Environment:Lucidrains X transformers PyTorch CUDA
| Knowledge Sources | |
|---|---|
| Domains | Infrastructure, Deep_Learning |
| Last Updated | 2026-02-08 18:00 GMT |
Overview
PyTorch 2.0+ environment with CUDA support for GPU-accelerated transformer training and inference.
Description
This environment provides the core runtime for all x-transformers model training and inference. It requires PyTorch 2.0 or newer as the base deep learning framework. CUDA-capable GPUs are strongly recommended for practical training speeds, though CPU execution is supported for small-scale experiments. The library leverages PyTorch's native scaled dot-product attention (SDPA) and optionally supports the flash-attn package for packed sequence processing on Ampere+ GPUs.
Usage
Use this environment for all x-transformers workflows: autoregressive language modeling, encoder-decoder sequence-to-sequence, non-autoregressive masked generation, and DPO preference alignment. Every Implementation page in the wiki requires this environment as a prerequisite.
System Requirements
| Category | Requirement | Notes |
|---|---|---|
| OS | Linux (Ubuntu 20.04+) | macOS and Windows supported for development; Linux recommended for training |
| Hardware | NVIDIA GPU (recommended) | CPU fallback supported; SM80+ (Ampere/Hopper) required for flash-attn packed sequences |
| VRAM | 8GB+ recommended | Depends on model size; small demo models (dim=512, depth=6) fit in 4GB |
| Python | >= 3.9 | Specified in pyproject.toml |
Dependencies
Core Packages
- `torch` >= 2.0
- `einx` >= 0.3.0
- `einops` >= 0.8.0
- `loguru`
- `packaging` >= 21.0
Optional Packages
- `flash-attn` >= 2.0 (for packed sequence flash attention with block masking)
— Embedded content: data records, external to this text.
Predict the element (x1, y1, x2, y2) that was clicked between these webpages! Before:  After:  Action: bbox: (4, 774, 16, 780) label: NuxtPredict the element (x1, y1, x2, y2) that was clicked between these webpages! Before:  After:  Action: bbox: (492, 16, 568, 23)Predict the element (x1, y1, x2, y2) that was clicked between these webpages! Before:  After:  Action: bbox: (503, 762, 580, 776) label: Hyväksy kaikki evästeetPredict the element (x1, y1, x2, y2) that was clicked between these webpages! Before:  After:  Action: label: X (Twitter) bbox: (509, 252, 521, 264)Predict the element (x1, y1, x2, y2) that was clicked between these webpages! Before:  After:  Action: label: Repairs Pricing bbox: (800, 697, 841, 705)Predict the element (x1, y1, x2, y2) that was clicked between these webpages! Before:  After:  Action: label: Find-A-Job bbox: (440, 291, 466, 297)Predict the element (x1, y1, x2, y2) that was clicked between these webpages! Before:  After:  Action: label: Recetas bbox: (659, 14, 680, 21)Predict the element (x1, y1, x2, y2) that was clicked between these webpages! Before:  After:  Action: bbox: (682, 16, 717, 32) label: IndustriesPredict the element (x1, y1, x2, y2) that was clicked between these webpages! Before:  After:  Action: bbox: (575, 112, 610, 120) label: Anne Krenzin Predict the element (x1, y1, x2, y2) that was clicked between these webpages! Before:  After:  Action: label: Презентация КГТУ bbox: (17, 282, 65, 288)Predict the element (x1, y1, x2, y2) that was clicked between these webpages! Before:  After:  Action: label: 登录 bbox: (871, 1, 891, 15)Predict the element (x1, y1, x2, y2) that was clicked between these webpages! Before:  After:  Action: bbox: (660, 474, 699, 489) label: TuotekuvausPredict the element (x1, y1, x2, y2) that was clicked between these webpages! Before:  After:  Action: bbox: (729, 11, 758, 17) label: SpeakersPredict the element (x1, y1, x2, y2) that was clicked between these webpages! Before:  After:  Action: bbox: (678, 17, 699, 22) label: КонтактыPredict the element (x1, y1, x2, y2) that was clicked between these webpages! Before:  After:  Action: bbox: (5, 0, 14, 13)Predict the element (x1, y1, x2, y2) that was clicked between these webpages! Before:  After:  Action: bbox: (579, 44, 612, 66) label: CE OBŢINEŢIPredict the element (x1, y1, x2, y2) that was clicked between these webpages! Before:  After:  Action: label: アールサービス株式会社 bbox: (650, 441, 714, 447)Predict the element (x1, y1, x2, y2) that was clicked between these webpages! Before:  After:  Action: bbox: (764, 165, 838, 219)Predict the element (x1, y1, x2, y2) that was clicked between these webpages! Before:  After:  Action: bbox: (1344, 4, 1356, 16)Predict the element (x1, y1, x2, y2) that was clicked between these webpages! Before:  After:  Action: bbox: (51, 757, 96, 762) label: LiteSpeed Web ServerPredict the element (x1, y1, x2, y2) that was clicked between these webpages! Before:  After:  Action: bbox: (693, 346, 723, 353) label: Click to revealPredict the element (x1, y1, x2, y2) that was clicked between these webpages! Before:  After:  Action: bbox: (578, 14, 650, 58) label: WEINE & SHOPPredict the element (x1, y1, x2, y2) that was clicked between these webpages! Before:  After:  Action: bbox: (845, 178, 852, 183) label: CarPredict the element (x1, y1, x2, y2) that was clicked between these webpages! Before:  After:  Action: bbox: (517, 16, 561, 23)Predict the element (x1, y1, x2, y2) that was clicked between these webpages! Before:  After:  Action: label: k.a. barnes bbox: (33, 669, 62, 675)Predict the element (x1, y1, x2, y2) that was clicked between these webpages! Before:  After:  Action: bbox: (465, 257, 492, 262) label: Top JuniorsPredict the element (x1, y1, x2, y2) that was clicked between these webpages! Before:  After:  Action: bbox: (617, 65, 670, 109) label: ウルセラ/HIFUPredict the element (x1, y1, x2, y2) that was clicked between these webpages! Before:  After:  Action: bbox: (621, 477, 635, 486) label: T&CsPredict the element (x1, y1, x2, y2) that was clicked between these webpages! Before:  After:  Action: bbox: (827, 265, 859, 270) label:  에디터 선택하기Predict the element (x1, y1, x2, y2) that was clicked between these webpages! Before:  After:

- `adam-atan2-pytorch` >= 0.2.2 (for example training scripts)
- `lion-pytorch` (alternative optimizer for examples)
- `tqdm` (progress bars for examples)
- `pytest` (for running tests)
Credentials
No credentials are required. Optional integrations:
- `WANDB_API_KEY`: Weights & Biases API key for experiment tracking (used in train_enwik8.py example)
Quick Install
# Install core package
pip install x-transformers
# Install with example script dependencies
pip install "x-transformers[examples]"
# Install with flash attention packed sequence support (requires CUDA)
pip install "x-transformers[flash-pack-seq]"
# Install everything
pip install "x-transformers[examples,flash-pack-seq]"
Code Evidence
PyTorch 2.0 version check for flash attention from `attend.py:305-306`:
torch_version = version.parse(torch.__version__)
assert not (flash and torch_version < version.parse('2.0.0')), 'in order to use flash attention, you must be using pytorch 2.0 or above'
GPU capability check for flash-attn packed sequences from `attend.py:315-316`:
major, minor = torch.cuda.get_device_capability()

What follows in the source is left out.